A revolta como gozo da sensibilidade
Não se deveria ignorar o aspecto quase patológico que motiva grande parte das reações quando se trata de Igreja Católica. Tampouco dever-se-ia esquecer do gozo estético que está por detrás de toda revolta. Tais lembranças são pertinentes, porque muito pouco de reflexão está presente nas reações à decisão do Cardeal, sobretudo no que diz respeito a questões práticas do futuro da Pontifícia Universidade Católica de São Paulo. Em 2006, quando o Grão-Chanceler era o Cardeal D. Cláudio Hummes, a PUC-SP devia em torno de 100 milhões de reais (os 82 milhões aí citados correspondiam a apenas uma parte da dívida). Quando naquela ocasião houve cortes e demissões, os revoltosos de hoje eram, vejam só, os mesmos revoltosos que clamavam pela saída da Igreja da administração da universidade. D. Cláudio chegou a ir conversar com o então presidente Lula em vista de auxílio do BNDES. Sabe-se que a Arquidiocese contraiu mais empréstimos a fim de remediar a situação da universidade. Convém perguntar: para além do frenesi revolucionário, quais são as abordagens e propostas razoáveis para as superações das crises e problemas universitários? Quais deles assumiriam tais dívidas astronômicas? Quem tem soluções racionais frente a problemas candentes, como por exemplo, o de que a PUC-SP continuar a oferecer cursos deficitários por conta da importância social destes? Novamente, é visível que opera em grande parte das vezes uma dinâmica que sobrepõe o gozo estético da oposição – afinal, é de se contar nos dedos aqueles que, dentro de uma universidade, não sonham em viver sob um sistema opressivo e despótico a fim de terem uma “revolução” para chamarem de sua – ao tratamento racional de problemas.

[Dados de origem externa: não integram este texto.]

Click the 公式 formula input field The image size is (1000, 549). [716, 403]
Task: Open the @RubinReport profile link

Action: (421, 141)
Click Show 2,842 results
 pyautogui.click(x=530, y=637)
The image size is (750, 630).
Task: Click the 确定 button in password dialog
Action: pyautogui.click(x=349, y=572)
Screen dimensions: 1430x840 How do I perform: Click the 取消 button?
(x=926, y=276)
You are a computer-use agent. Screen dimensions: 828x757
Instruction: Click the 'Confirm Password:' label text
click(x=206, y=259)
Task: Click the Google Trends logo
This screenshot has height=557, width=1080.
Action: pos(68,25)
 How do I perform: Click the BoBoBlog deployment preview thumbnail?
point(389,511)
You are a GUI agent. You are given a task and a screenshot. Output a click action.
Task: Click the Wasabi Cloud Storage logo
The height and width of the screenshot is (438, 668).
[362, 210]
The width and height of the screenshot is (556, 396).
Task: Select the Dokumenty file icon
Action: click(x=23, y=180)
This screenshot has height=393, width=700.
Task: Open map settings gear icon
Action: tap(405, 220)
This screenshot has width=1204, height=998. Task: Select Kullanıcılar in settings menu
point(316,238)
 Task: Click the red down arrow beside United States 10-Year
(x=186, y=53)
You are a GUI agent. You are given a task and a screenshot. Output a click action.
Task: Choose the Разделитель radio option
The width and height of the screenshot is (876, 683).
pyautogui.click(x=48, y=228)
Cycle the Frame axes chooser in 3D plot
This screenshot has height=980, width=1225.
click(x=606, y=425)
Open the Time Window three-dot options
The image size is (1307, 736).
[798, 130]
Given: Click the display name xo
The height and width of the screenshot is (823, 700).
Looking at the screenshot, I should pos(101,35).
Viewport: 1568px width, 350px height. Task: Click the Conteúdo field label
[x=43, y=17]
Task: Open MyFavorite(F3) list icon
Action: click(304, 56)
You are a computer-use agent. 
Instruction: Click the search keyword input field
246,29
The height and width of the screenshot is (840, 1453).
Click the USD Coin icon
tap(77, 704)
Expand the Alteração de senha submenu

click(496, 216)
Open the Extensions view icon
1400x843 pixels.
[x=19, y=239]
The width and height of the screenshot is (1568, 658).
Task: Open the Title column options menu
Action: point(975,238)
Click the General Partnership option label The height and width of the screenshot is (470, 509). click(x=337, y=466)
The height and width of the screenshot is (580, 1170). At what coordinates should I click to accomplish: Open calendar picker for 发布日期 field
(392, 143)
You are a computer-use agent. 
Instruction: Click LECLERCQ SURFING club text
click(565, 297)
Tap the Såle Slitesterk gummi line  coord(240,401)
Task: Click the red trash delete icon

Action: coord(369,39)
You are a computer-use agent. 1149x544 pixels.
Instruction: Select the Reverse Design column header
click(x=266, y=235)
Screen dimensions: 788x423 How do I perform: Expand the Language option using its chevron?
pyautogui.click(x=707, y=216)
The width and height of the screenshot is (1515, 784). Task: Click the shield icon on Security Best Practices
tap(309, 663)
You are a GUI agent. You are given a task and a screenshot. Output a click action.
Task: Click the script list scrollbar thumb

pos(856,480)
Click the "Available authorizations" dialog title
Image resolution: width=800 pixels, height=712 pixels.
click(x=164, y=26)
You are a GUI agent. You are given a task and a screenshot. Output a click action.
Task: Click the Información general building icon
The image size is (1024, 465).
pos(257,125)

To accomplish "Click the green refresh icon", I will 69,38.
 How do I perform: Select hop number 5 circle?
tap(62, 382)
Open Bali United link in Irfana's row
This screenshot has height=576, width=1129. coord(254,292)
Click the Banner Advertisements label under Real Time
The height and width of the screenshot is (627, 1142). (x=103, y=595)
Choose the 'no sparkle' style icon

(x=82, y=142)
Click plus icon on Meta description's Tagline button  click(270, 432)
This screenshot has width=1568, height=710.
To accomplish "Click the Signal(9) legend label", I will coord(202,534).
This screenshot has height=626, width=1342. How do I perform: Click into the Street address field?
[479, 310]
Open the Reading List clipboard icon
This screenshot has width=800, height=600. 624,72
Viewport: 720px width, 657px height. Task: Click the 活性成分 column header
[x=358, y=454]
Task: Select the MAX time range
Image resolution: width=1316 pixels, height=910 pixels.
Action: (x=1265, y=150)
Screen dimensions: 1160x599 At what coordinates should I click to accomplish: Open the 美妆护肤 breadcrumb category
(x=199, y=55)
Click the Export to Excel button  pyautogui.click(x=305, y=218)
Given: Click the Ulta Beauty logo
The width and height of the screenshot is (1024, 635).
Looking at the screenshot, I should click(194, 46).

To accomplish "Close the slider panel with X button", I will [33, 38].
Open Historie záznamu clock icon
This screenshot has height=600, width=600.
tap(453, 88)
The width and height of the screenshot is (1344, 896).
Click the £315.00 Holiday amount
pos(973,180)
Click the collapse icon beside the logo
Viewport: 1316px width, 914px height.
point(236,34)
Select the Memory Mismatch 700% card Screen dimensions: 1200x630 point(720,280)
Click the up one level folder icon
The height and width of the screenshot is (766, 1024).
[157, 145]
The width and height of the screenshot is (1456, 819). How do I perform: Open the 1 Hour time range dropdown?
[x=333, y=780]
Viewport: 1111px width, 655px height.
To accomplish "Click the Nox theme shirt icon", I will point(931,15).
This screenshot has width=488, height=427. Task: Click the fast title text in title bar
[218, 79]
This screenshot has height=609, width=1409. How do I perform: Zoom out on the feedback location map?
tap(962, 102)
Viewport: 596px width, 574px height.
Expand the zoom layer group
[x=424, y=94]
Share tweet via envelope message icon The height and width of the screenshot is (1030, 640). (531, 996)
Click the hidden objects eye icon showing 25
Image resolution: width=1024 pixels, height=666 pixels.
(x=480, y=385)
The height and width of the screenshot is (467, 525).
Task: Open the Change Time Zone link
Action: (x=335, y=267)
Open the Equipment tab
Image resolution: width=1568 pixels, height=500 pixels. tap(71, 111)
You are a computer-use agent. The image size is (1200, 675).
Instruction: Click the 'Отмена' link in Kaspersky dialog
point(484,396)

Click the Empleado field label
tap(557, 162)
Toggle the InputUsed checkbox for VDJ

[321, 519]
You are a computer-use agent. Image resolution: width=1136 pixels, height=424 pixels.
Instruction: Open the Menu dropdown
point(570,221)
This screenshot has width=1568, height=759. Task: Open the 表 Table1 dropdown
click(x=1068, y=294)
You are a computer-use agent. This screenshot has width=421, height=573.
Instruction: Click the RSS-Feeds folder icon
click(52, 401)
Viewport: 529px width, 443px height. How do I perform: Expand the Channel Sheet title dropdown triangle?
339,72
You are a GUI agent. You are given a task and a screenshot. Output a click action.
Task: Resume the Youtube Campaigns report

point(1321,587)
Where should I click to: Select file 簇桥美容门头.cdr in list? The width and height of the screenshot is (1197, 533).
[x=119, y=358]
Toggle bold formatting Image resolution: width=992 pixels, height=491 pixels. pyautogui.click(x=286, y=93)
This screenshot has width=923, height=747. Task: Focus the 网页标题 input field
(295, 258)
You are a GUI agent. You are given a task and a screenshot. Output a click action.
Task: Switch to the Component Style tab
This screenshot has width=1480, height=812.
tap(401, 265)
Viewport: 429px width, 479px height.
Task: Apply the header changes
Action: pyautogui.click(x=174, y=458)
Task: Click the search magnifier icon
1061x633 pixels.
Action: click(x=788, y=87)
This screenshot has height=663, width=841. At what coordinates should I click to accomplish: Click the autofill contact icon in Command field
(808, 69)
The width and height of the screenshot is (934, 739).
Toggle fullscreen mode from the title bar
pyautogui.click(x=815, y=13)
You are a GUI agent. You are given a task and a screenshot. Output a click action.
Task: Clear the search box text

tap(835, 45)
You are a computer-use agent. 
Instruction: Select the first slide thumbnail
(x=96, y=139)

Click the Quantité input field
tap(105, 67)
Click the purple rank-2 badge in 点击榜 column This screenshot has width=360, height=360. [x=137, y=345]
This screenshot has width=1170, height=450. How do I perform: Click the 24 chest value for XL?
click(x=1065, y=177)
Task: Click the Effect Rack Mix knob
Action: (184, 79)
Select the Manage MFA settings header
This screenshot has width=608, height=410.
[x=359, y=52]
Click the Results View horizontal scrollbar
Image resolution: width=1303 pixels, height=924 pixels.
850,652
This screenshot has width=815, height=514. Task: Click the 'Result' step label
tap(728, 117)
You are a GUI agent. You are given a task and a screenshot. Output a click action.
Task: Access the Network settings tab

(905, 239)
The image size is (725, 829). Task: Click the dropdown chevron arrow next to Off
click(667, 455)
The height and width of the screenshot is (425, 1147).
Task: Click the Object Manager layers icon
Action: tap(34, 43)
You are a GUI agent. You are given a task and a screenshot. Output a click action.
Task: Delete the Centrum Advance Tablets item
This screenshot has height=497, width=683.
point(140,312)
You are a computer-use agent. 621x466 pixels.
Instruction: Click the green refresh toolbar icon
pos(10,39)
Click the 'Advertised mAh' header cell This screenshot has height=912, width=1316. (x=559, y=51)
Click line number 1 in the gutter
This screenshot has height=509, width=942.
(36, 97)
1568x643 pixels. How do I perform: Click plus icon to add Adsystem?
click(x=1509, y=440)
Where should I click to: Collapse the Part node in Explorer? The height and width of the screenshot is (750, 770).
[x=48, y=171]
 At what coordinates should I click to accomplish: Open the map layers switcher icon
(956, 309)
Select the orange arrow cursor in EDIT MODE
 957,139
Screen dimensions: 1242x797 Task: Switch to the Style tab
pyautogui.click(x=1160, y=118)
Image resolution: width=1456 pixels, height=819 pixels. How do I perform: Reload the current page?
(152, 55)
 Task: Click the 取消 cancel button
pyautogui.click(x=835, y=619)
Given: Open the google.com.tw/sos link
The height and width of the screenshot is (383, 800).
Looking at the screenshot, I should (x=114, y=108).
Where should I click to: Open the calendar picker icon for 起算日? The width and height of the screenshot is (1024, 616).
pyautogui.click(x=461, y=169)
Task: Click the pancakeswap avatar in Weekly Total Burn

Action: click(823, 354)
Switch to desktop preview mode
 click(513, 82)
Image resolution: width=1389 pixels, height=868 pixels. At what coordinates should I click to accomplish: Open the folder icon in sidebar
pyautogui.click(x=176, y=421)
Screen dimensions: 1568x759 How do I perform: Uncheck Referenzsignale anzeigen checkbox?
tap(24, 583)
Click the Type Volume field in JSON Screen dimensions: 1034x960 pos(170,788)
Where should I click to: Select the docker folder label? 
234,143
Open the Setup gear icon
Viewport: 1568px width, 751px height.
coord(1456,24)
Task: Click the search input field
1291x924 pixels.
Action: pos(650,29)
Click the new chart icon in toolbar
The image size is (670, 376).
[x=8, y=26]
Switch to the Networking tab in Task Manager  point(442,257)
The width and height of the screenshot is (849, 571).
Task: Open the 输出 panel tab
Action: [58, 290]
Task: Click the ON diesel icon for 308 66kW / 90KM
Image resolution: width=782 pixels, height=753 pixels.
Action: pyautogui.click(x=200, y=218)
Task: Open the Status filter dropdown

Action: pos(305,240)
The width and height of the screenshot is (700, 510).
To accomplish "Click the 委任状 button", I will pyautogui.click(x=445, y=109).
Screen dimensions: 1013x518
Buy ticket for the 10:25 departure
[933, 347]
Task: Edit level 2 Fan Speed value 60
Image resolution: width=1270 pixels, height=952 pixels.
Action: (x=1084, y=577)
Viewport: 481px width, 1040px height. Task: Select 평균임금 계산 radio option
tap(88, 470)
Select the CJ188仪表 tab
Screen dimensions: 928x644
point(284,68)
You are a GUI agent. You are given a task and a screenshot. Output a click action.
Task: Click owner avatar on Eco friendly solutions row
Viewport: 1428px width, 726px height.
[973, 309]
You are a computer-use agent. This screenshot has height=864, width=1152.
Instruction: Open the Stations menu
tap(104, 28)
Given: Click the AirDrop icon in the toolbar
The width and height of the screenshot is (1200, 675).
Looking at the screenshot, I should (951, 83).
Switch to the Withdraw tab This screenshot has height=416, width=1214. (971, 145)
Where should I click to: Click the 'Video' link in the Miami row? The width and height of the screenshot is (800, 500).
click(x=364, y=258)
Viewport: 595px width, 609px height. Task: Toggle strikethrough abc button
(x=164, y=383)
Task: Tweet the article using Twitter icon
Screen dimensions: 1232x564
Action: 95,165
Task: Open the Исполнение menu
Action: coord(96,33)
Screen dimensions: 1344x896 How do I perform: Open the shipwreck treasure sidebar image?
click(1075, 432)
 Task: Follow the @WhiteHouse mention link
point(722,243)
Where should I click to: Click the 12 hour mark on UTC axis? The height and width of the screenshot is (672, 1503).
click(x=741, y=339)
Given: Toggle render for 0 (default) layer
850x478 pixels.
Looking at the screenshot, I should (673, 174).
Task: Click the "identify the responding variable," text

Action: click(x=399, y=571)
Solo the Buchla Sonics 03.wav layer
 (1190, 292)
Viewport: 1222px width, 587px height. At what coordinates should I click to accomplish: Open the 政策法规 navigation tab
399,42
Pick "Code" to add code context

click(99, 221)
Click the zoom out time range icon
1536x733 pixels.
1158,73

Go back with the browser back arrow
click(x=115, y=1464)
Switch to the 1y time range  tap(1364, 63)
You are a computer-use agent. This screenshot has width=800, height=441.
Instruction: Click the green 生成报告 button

“Tudo posso, mas nem tudo me convém”
Não posso deixar de comentar, contudo, que a Fundação São Paulo comete ao menos um erro. Não tenho dúvidas que a Fundação queira promover a melhoria da universidade. Assim, relembrando as palavras de São Paulo Apóstolo, se de fato não é um dever, é conveniente que haja uma frente de diálogo mais aberto para com a comunidade universitária séria a fim de uma união de esforços em vista do mesmo objetivo. Sabemos que o Senhor explicava detalhadamente o que queria aos seu discípulos mais próximos. Mas não deixava de dar aos demais ao menos as parábolas.